En junio de 2025, tras una serie de ataques a instalaciones nucleares y militares en Irán, la situación se tornó crítica. La intervención de Israel, respaldada por Estados Unidos, marcó una fase inicial llena de éxitos tácticos. Sin embargo, como señala Pape, esa primera victoria creó una presión irresistible para “terminar el trabajo”. Este impulso, lejos de resolver el conflicto, expande el peligro y la complejidad de cada siguiente fase.
La fase dos, que implicó intentos de eliminar a líderes iraníes con ofensivas aéreas, revela una triste verdad: el poder aéreo rara vez derroca gobiernos. En lugar de fracturar, las amenazas externas tienden a unir a las poblaciones, lo que significa que Irán, al verse atacado, se ha fortalecido en lugar de colapsarse.
Ante la presión internacional, el régimen iraní ha reaccionado de forma astuta. Controlando el Estrecho de Ormuz, ha incrementado su participación en el suministro mundial de petróleo del 4% al 20%, exportando crudo a potencias como China e India.

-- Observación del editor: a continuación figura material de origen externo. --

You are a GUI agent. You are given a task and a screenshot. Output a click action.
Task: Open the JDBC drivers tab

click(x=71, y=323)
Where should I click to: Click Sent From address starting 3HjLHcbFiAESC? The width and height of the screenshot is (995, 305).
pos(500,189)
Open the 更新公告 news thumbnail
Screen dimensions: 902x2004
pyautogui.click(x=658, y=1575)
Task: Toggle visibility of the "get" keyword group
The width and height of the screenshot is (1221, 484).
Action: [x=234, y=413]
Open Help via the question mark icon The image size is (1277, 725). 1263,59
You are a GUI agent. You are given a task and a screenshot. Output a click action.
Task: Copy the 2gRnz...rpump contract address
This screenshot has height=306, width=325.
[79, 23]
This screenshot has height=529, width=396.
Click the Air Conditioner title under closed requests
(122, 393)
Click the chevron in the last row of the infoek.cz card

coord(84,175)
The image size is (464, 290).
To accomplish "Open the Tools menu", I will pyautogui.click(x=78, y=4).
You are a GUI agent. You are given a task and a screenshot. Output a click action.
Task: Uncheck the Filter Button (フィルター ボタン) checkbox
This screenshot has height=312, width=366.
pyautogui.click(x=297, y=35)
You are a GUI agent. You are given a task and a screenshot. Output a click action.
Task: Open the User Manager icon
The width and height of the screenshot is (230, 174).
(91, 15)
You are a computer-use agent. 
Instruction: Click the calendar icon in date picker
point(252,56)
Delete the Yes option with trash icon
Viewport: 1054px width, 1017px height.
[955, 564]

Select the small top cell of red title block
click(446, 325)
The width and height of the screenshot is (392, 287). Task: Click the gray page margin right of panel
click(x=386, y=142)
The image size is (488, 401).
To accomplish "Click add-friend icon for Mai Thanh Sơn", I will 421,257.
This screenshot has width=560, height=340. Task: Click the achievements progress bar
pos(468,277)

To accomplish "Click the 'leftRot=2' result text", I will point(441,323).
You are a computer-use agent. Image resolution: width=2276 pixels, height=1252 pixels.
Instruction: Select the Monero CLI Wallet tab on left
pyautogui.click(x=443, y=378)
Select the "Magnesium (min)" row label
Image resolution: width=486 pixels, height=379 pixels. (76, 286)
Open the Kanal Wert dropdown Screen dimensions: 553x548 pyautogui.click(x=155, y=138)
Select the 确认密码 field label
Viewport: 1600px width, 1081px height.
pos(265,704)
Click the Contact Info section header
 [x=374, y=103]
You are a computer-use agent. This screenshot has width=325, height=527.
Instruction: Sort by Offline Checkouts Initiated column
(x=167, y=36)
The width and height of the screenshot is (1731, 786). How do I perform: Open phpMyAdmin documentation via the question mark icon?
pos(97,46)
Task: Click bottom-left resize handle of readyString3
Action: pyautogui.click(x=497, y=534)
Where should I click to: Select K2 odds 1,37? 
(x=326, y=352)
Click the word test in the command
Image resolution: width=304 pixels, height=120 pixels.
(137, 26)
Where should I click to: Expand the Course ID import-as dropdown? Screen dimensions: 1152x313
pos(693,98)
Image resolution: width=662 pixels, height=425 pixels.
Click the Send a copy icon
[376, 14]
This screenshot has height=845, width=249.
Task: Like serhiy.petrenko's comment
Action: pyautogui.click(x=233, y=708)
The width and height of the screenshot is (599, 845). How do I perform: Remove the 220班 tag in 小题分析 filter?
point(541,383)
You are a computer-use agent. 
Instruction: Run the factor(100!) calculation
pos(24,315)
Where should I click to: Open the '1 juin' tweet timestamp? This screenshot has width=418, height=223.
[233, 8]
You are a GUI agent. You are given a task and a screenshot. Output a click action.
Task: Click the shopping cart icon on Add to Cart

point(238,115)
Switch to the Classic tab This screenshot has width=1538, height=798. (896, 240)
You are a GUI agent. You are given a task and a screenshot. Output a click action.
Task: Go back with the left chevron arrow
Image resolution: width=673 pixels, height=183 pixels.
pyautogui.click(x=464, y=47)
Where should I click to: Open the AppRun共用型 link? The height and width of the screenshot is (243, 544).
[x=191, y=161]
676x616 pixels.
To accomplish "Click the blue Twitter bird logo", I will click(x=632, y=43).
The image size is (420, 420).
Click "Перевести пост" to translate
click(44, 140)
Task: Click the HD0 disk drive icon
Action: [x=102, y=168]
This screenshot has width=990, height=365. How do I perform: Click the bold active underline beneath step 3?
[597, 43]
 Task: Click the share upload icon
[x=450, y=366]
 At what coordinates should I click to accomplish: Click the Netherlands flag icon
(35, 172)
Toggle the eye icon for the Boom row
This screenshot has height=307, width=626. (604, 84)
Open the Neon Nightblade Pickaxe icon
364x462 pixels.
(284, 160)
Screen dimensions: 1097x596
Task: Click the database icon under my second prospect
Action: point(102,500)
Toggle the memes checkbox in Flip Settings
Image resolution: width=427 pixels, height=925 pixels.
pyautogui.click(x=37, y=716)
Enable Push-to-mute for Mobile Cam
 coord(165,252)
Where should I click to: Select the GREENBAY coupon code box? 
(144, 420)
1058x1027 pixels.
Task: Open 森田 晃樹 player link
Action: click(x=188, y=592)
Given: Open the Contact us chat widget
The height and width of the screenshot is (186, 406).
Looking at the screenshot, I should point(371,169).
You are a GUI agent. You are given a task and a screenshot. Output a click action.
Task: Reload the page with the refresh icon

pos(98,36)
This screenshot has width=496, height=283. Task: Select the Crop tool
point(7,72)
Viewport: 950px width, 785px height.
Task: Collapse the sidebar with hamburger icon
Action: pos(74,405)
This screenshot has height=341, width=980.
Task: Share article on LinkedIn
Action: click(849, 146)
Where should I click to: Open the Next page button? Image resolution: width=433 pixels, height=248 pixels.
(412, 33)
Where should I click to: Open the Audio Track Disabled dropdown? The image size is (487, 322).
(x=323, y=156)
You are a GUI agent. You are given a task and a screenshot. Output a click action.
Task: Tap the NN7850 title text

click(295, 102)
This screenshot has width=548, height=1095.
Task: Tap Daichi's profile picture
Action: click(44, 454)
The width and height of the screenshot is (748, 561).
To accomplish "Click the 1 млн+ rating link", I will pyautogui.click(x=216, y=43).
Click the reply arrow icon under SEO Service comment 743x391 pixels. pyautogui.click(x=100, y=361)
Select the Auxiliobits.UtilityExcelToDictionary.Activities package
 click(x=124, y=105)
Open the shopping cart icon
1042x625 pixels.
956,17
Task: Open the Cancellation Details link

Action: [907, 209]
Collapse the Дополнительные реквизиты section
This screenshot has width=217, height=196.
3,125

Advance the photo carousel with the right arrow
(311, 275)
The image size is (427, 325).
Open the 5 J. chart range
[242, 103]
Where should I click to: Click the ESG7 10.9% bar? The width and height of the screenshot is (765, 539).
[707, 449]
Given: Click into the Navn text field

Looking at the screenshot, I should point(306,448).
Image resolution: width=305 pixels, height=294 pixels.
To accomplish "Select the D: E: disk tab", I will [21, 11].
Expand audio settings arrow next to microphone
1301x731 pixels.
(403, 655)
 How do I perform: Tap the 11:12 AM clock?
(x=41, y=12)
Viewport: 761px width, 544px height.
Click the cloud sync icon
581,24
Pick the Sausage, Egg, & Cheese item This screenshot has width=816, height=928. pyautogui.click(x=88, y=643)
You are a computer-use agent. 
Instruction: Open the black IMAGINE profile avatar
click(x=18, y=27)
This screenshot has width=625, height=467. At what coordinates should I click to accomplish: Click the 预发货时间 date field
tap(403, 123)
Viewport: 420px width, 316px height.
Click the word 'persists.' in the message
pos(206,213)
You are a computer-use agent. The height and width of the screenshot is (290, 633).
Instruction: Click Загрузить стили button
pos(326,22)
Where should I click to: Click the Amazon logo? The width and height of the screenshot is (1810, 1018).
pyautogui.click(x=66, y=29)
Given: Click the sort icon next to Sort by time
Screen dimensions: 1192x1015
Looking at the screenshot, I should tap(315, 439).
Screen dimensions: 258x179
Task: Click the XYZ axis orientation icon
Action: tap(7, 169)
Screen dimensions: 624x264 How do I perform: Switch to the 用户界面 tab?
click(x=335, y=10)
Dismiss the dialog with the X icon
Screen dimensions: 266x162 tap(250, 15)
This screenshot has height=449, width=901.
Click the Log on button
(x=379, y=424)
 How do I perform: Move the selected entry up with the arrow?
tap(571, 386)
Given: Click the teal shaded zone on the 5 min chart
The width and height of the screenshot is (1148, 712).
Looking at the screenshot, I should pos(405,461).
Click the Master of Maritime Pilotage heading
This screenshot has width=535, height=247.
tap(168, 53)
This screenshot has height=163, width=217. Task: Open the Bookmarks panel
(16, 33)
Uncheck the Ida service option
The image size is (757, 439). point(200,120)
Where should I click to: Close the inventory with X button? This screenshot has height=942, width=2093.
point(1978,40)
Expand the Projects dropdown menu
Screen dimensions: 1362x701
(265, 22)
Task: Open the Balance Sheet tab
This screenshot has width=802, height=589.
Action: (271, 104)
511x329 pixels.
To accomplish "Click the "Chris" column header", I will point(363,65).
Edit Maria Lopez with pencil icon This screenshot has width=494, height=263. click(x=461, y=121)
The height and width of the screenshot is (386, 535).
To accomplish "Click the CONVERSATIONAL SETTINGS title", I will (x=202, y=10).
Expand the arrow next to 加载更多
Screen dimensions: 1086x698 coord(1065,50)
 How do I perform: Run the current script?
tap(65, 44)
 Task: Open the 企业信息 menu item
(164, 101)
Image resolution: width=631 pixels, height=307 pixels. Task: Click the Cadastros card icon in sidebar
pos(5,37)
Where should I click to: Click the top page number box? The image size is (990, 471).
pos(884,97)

Este movimiento no solo le ha permitido acumular recursos financieros, sino que ha fortalecido su posición en la geopolítica regional.
A medida que la lógica militar empuja a Estados Unidos hacia una tercera fase, que incluiría despliegues terrestres y asaltos anfibios, las repercusiones se hacen más severas. Cualquier intento de captura de infraestructura iraní conllevaría daños permanentes y podría desencadenar una crisis energética de proporciones que rivalizaría con la de 1973.
Las fases más sombrías de esta confrontación traen consigo una advertencia escalofriante. La investigación de Pape establece que el 95% de los ataques suicidas están directamente correlacionados con la presencia de tropas extranjeras en territorios ocupados. La posibilidad de que una intervención militar genere una ola de terrorismo indiscriminado, comparable a “ISIS con esteroides”, no es solo una hipótesis, sino una preocupación fundamentada considerando los recursos de la Guardia Revolucionaria iraní.
En medio de este panorama, se plantea una salida: un acuerdo similar al pacto nuclear de 2015 que, aunque desechado por la administración anterior, podría ofrecer un camino hacia la estabilidad. Un enriquecimiento mínimo de uranio y la eliminación de sanciones serían condiciones cruciales, pero para ello, la colaboración de Israel en el Tratado de No Proliferación Nuclear se haría necesaria.
Pape concluye que, en lugar de obtener triunfos, Estados Unidos parece caer, fase tras fase, en una trampa construida desde 2018. La confrontación con Irán no es solo una cuestión militar, sino un intrincado dilema geopolítico que exige una revisión profunda de la estrategia y un enfoque hacia la diplomacia. En un contexto tan cambiante, la búsqueda de soluciones pacíficas se convierte en un imperativo más que en una opción.